The Court of Appeals for this Circuit has “held that an alien, who signs articles in a foreign port for service on a foreign ship and is injured aboard ship in an American port, may not invoke the Jones Act”.2 In The Paula,3 which established this principle, the Court said that *447Congressional intent to do so ought to be more clearly expressed before courts extend the Jones Act to “alien seamen who have .signed, articles abroad on a foreign ship * * *”4 (emphasis supplied). The plaintiff, however, argues that because he, unlike the libellant in The Paula, was injured not on board the foreign ship but on the pier and, therefore, in the United States, the rule of The Paula does not apply. But this would make the place of injury the test of Jones Act coverage for alien seamen signing on foreign ships in foreign ports. No case is cited nor has any been found to support that proposition. The cases in this Circuit, at least, are contrary.
One alien seaman serving on a foreign ship, who, though residing in the United States for twenty years was never naturalized, was held to be covered.5 He had signed on in the United States. Another of similar residence, status and employment was refused coverage.6 He had signed on abroad. Later, a non-resident alien serving on a foreign ship was allowed coverage precisely only because he had signed on in an American port.7 In none of these cases did decision turn on the place of injury. In Kyriakos v. Goulandris,8 it is true, the Court, after noting that the alien seaman serving on a foreign ship had been injured ashore in the United States, said that that fact plus the fact that he had signed on in an American port was “sufficient both on reason and on authority”9 to permit him to sue under the Jones Act. But it is abundantly clear that the place of injury was not controlling. The pivotal point was rather the fact that the alien had signed on in an American port.10 This, said the Court, brought him within the class of “all sailors shipping in our ports”11 who in the Court’s view were the ones intended by Congress to be covered by the Jones Act. The plaintiff obviously does not belong to that class and so cannot maintain this action under the Jones Act.
The claim for maintenance and cure remains. It is within the discretion of the Court to accept or reject jurisdiction over a suit in admiralty between foreigners.12 I decline jurisdiction on the showing made in affidavits submitted by defendant that plaintiff was repatriated to Norway on December 8, 1951, and that he has an adequate remedy available to him in his own country.
Settle order.

. 46 U.S.C.A. § 688.

. Taylor v. Atlantic Maritime Co., 2 Cir., 179 F.2d 597, 598, citing The Paula, 2 Cir., 91 F.2d 1001.

. Note 2, supra.

. Id., 91 F.2d at page 1004.

. Gambera v. Bergoty, 2 Cir., 132 F.2d 414.

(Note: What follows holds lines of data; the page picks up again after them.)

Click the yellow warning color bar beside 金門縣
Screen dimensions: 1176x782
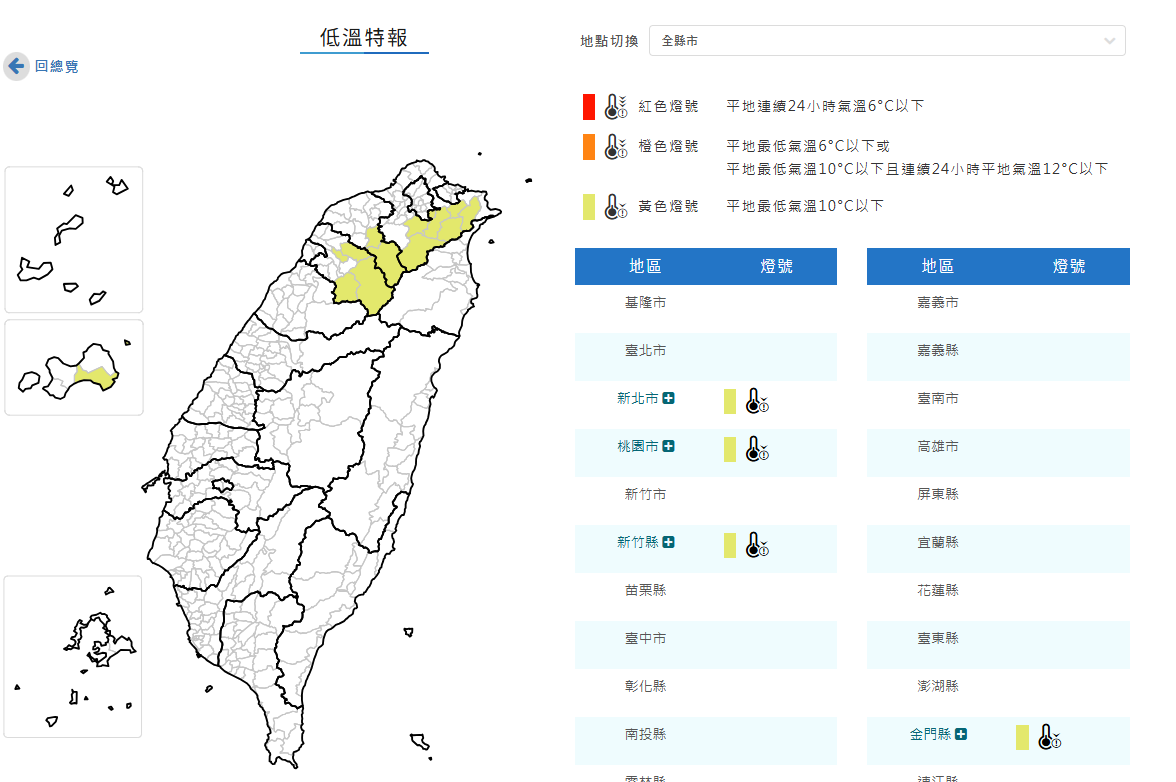point(1021,736)
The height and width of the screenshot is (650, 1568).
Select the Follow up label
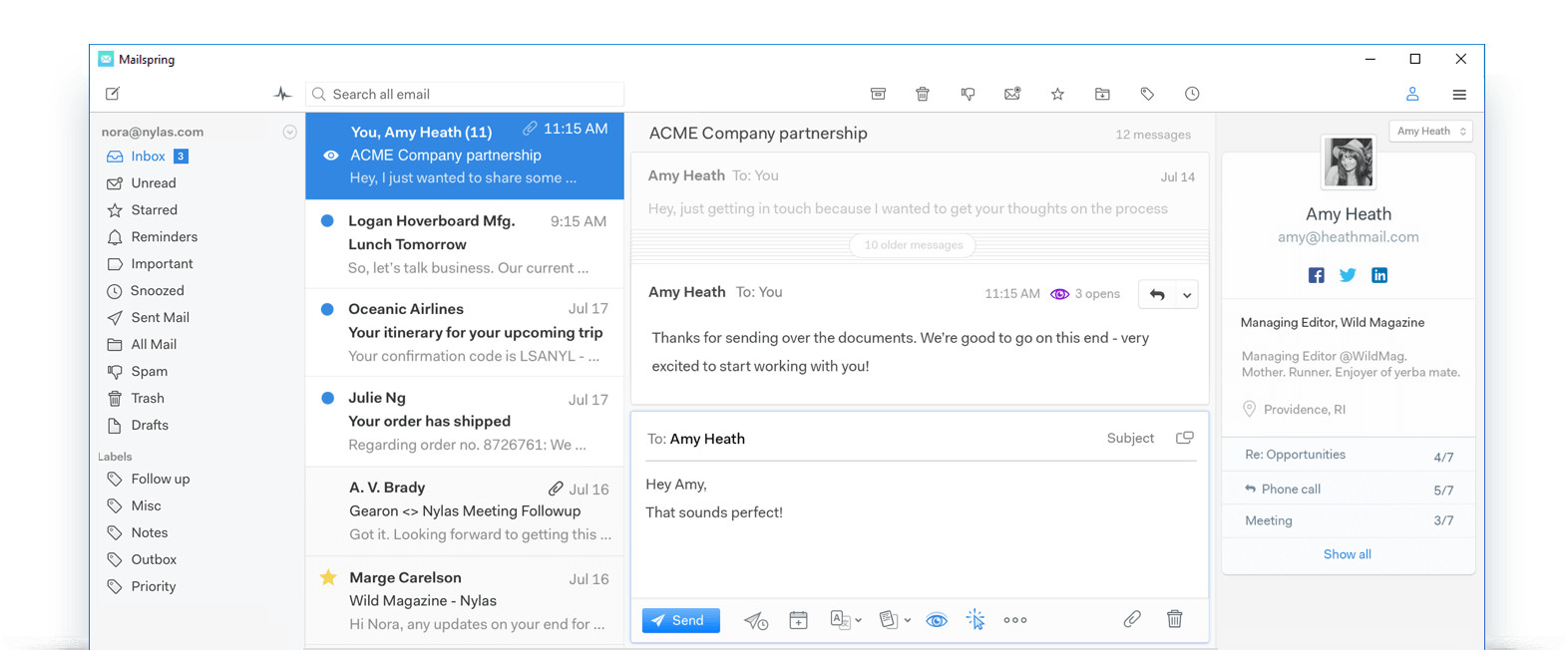160,479
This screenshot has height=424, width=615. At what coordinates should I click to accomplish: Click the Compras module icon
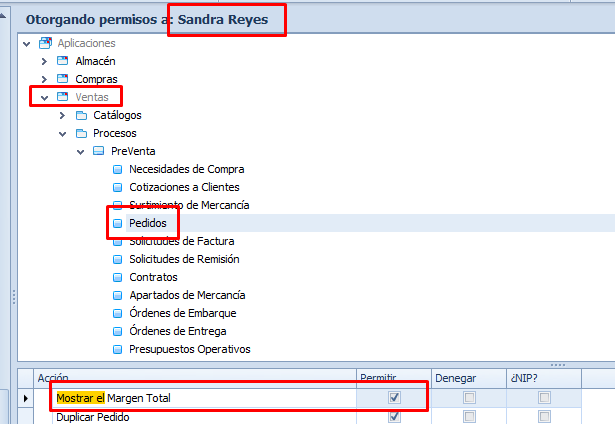pos(63,79)
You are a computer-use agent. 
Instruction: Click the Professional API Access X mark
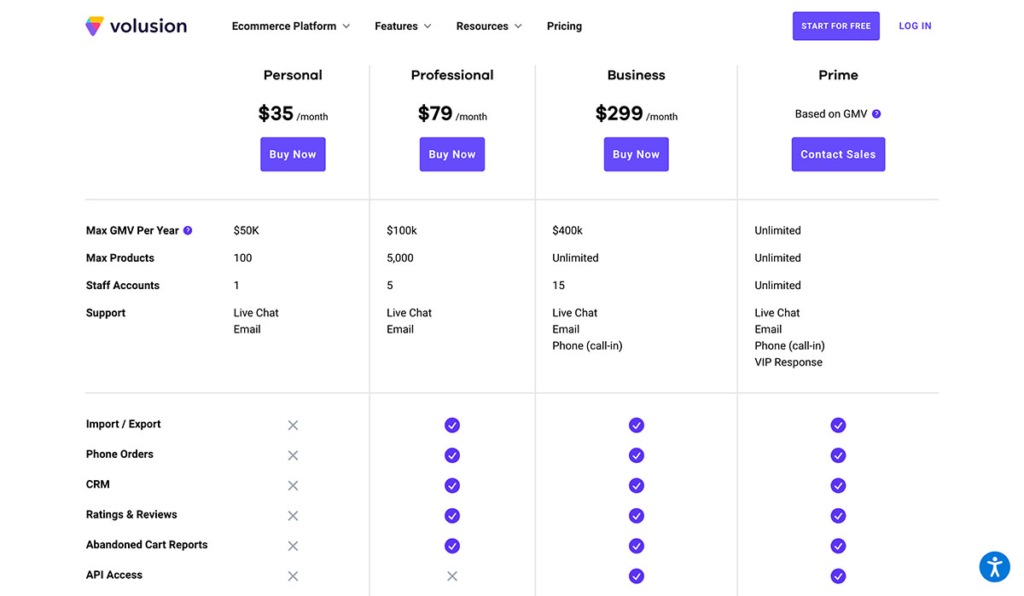pos(452,576)
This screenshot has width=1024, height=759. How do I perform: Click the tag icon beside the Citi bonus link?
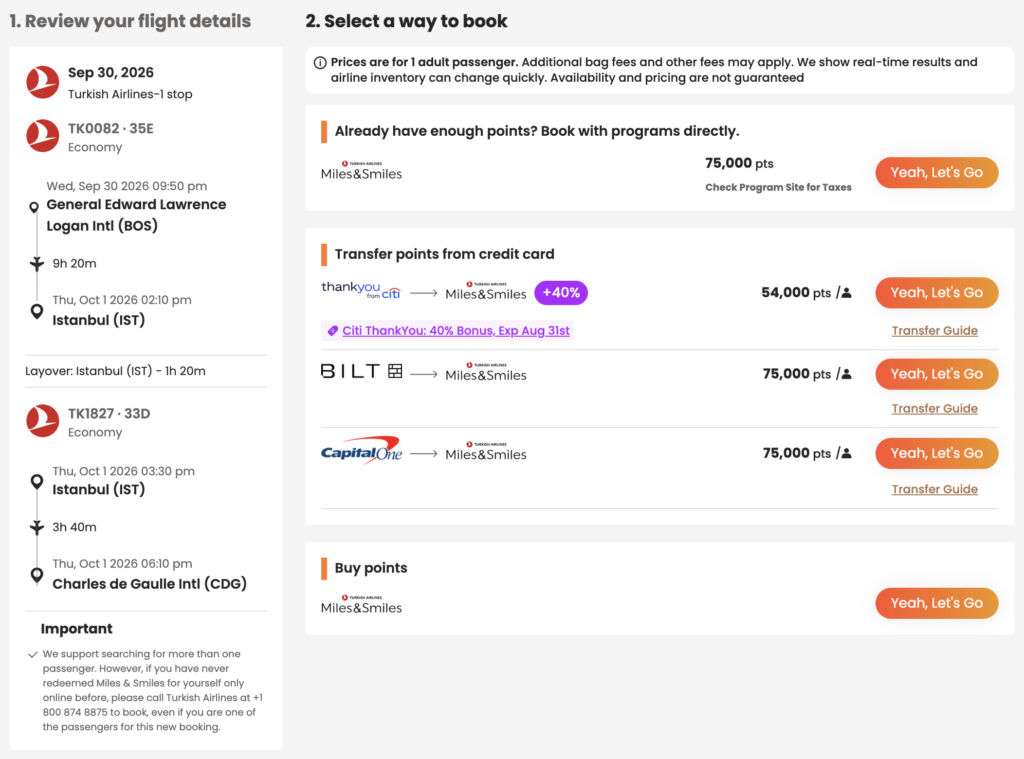point(332,331)
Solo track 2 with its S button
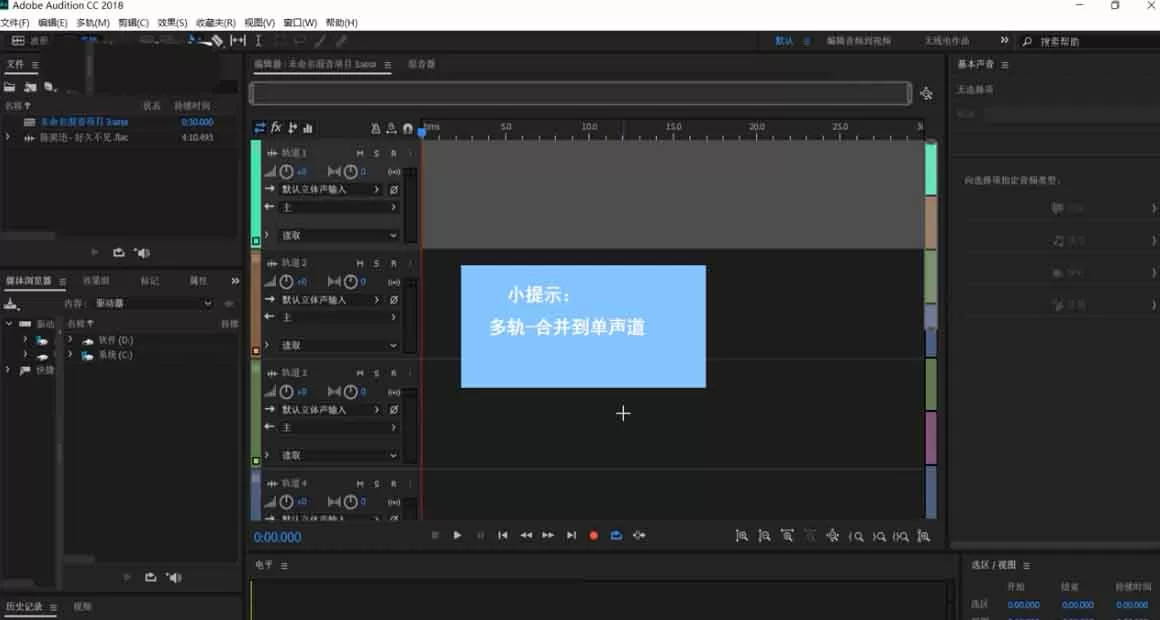Image resolution: width=1160 pixels, height=620 pixels. [377, 263]
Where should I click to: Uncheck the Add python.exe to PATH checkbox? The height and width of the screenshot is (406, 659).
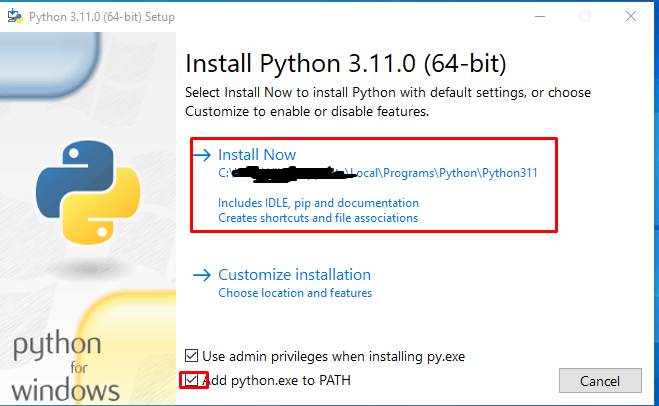(x=192, y=380)
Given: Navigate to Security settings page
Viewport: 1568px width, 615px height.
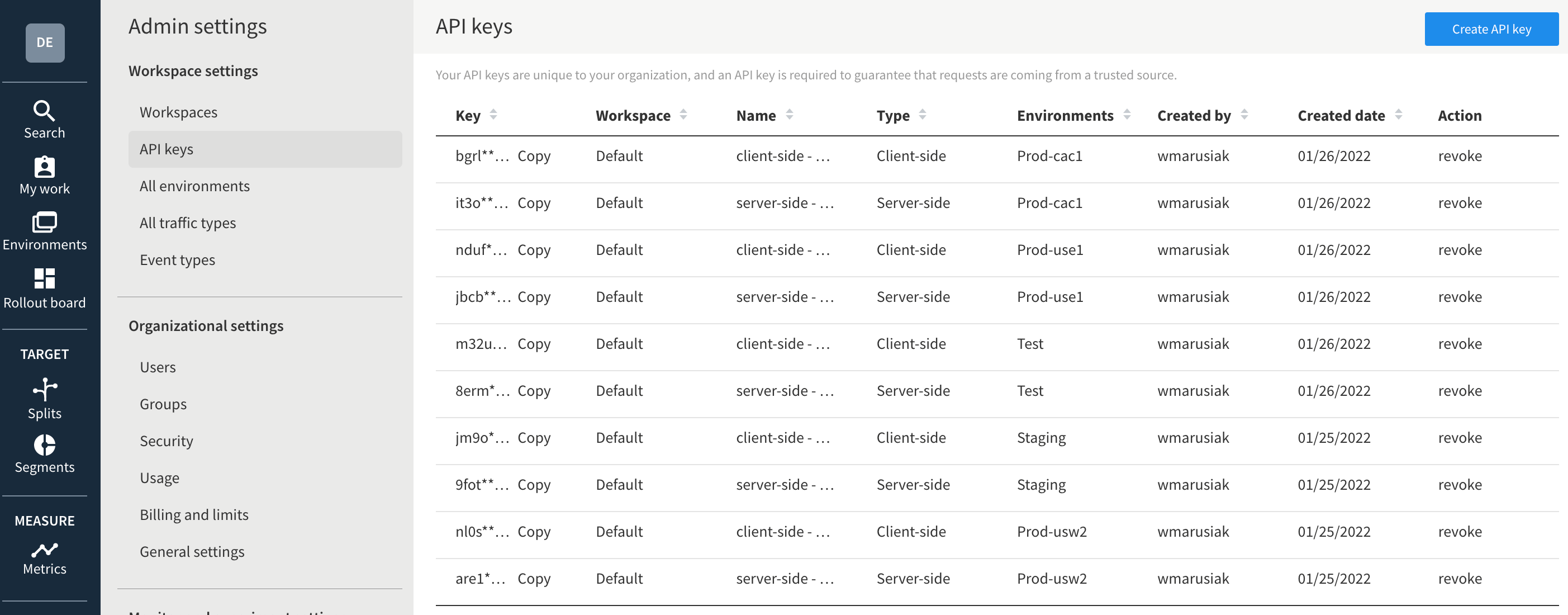Looking at the screenshot, I should (x=165, y=439).
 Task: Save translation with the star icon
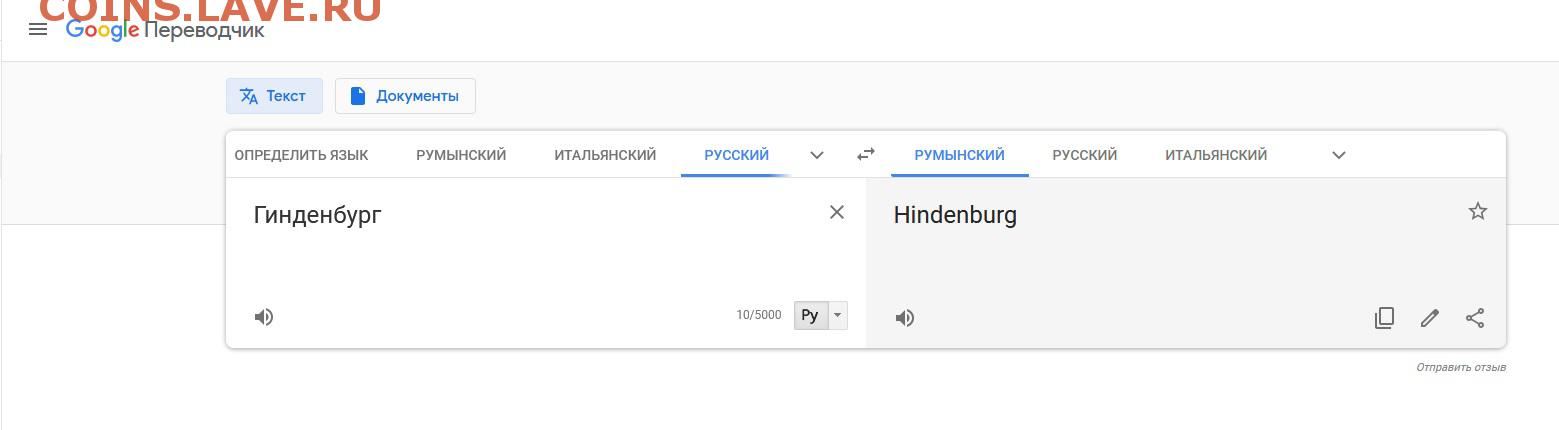point(1477,211)
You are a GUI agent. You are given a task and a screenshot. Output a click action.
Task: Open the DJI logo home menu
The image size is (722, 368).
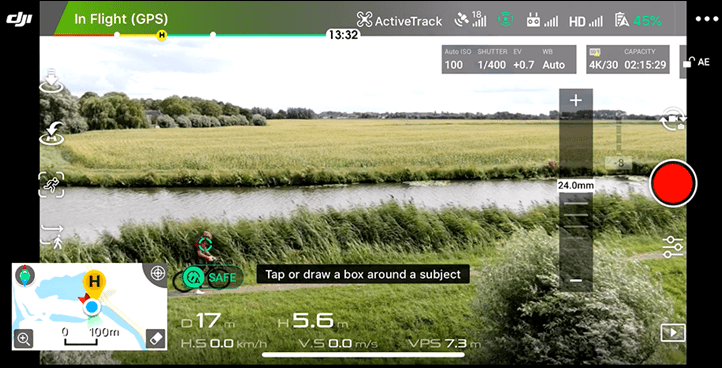coord(19,20)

. O’Neill v. Cunard White Star, 2 Cir., 160 F.2d 446.

. Taylor v. Atlantic Maritime Co., 2 Cir., 179 F.2d 597.

. 2 Cir., 151 F.2d 132.

. Id., 151 F.2d at page 137.

. See Taylor v. Atlantic Maritime Co., note 7, supra, 179 F.2d at page 600.

. Kyriakos v. Goulandris, note 8, supra, 151 F.2d at page 137, quoting Patterson v. The Eudora, 190 U.S. 169, 179, 23 S.Ct. . 821, 47 L.Ed. 1002.

. Canada Malting Co. v. Paterson Steamships, Ltd., 285 U.S. 413, 52 S.Ct. 413, 76 L.Ed. 837.